§ EXCERTO:
◇ ◇ ◇
OG . Já encenaste esta peça três vezes e continua a haver uma frescura…

PC . Por um lado tu conheces a peça muito bem, mas por outro vê-se que estás a descobri-la connosco. Isso dá-nos prazer e torna possível outro entendimento entre nós. É uma segurança e ao mesmo tempo uma liberdade.

FB . Nesta encenação há cenas que são feitas ao contrário daquilo que eu tinha feito das outras vezes. Isso é bom. O final, por exemplo, foi sempre muito diferente das três vezes.
Sobre a canção: respeitamos as palavras da canção, porque estão escritas assim, porque as consideramos parte do texto. Uma coisa importante é que não sabemos exactamente o que a Rapariga faz, mas faz um número de music-hall com uma canção que apesar de tudo não pertence bem ao music-hall. É uma canção de amor. Tenho vontade de trabalhar isso: eles dizem na canção o que não dizem noutro lado. Nunca dizem: “Ne dis pas que tu m’adores, / Embrasse-moi de temps en temps” como diz a Joséphine Baker na canção. É preciso que, quando os Boys dizem isto um ao outro, se apercebam do que estão a dizer, é preciso que o sentido da canção passe enquanto texto. Eles dizem todo o texto da canção, e é interessante pegar no primeiro grau do que se diz na canção.
A peça faz-se a três. É uma das dificuldades – os Boys têm menos texto, mas têm o mesmo tempo de cena, e ao mesmo nível. Não há um papel principal e dois papéis por trás, ou seja, a peça está escrita assim, mas o espectáculo não. É paradoxal, mas muitas vezes a Rapariga está mais avançada que os Boys, decora primeiro o texto… É desencorajante, não? É alucinante. Mas a verdade é que das outras duas vezes foi assim, havia bocados que eles nunca sabiam. É infernal, porque assim não avançamos. Vamos ver agora se à terceira acontece o mesmo, se é um dado objectivo…

AB . Qual é a primeira impressão que tens dos actores portugueses?

FB . São espectaculares! [risos]

AB . Volto a fazer-te a pergunta no fim dos trabalhos a ver se manténs essa opinião…

FB. A questão não é essa. O espectáculo vai ser o que tivermos feito em conjunto. Não tenho a pretensão de dizer: “fiz isto, mas eles não estavam à altura”. Se houver alguma coisa que não esteja bem trabalhada, tenho tanta responsabilidade como os actores. Não é a eles que cabe chegarem a algum lado, o caminho é feito em conjunto, em direcção a qualquer coisa que não sabemos o que é. O que resta é o prazer que tivemos – ou não – em trabalhar juntos, em suportarmo-nos. Em relação à tua pergunta, não tenho opinião, nem me cabe tê-la, fazer um juízo. Isso seria terrível.
Agora o que é que as pessoas vão perceber, isso preocupa-me. É preciso que isto conte qualquer coisa… O que me agrada é que seja divertido. Depois o público também tem que partilhar esse lado lúdico, mas o que está em jogo continua a ser o que não funciona. Os Artistas Unidos têm muitas dificuldades, o que não os impede de continuarem a fazer teatro. A lista dos vossos problemas é longa, mas isso não impede que esta noite haja espectáculo. É essa a questão do teatro. E se estivessem no Teatro Nacional era a mesma coisa: faziam uma outra lista, mas equivalente. As coisas em teatro, por definição, nunca funcionam.
◇ ◇ ◇
§ MATERIAL RECOLHIDO:

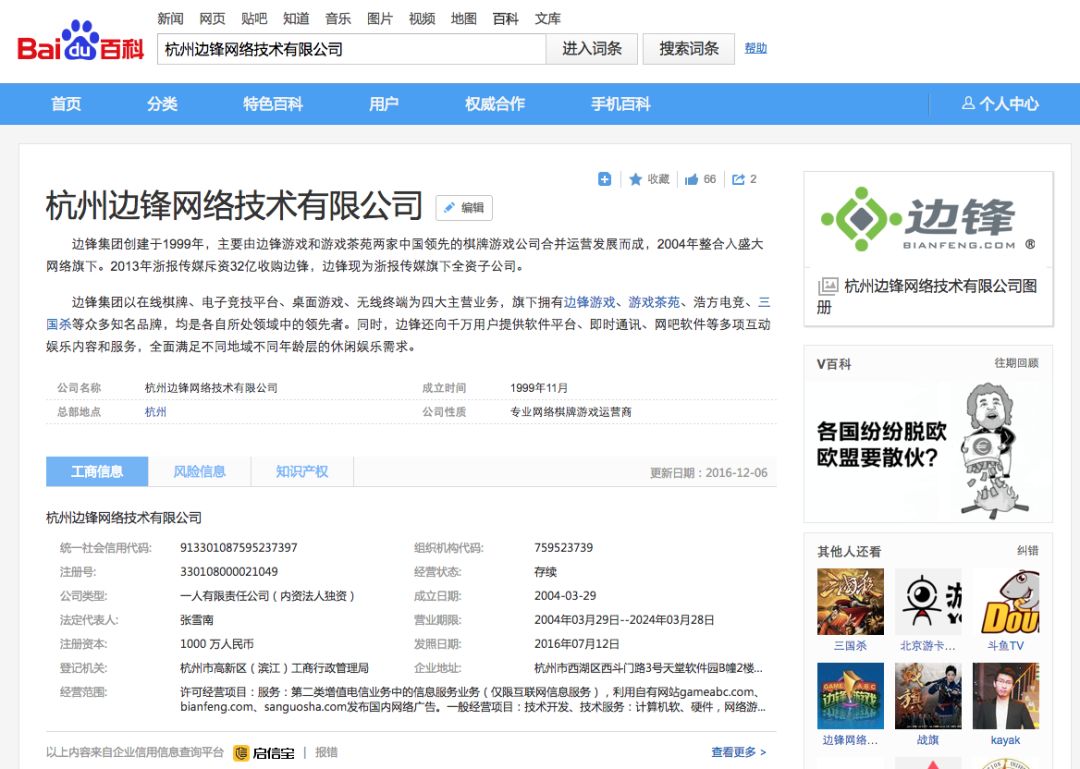Open the 游戏茶苑 link
This screenshot has width=1080, height=769.
(654, 302)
◇ ◇ ◇
§ TAREFAS ESCRITAS:
[A] Indica se cada afirmação está de acordo com o excerto: (i) o final da peça foi sempre muito diferente nas três vezes; (ii) na canção, os Boys dizem só uma parte do texto; (iii) os Boys têm menos tempo de cena do que a Rapariga. Responde sim ou não e cita as palavras do excerto que o decidem.
[B] Cita do excerto o trecho que vai de "AB . Qual é" até "Isso seria terrível.".

§ AS SOLUÇÕES:
[A]
(i) Sim: “O final, por exemplo, foi sempre muito diferente das três vezes.”
(ii) Não: “Eles dizem todo o texto da canção”
(iii) Não: “os Boys têm menos texto, mas têm o mesmo tempo de cena, e ao mesmo nível.”

[B]
AB . Qual é a primeira impressão que tens dos actores portugueses?

FB . São espectaculares! [risos]

AB . Volto a fazer-te a pergunta no fim dos trabalhos a ver se manténs essa opinião…

FB. A questão não é essa. O espectáculo vai ser o que tivermos feito em conjunto. Não tenho a pretensão de dizer: “fiz isto, mas eles não estavam à altura”. Se houver alguma coisa que não esteja bem trabalhada, tenho tanta responsabilidade como os actores. Não é a eles que cabe chegarem a algum lado, o caminho é feito em conjunto, em direcção a qualquer coisa que não sabemos o que é. O que resta é o prazer que tivemos – ou não – em trabalhar juntos, em suportarmo-nos. Em relação à tua pergunta, não tenho opinião, nem me cabe tê-la, fazer um juízo. Isso seria terrível.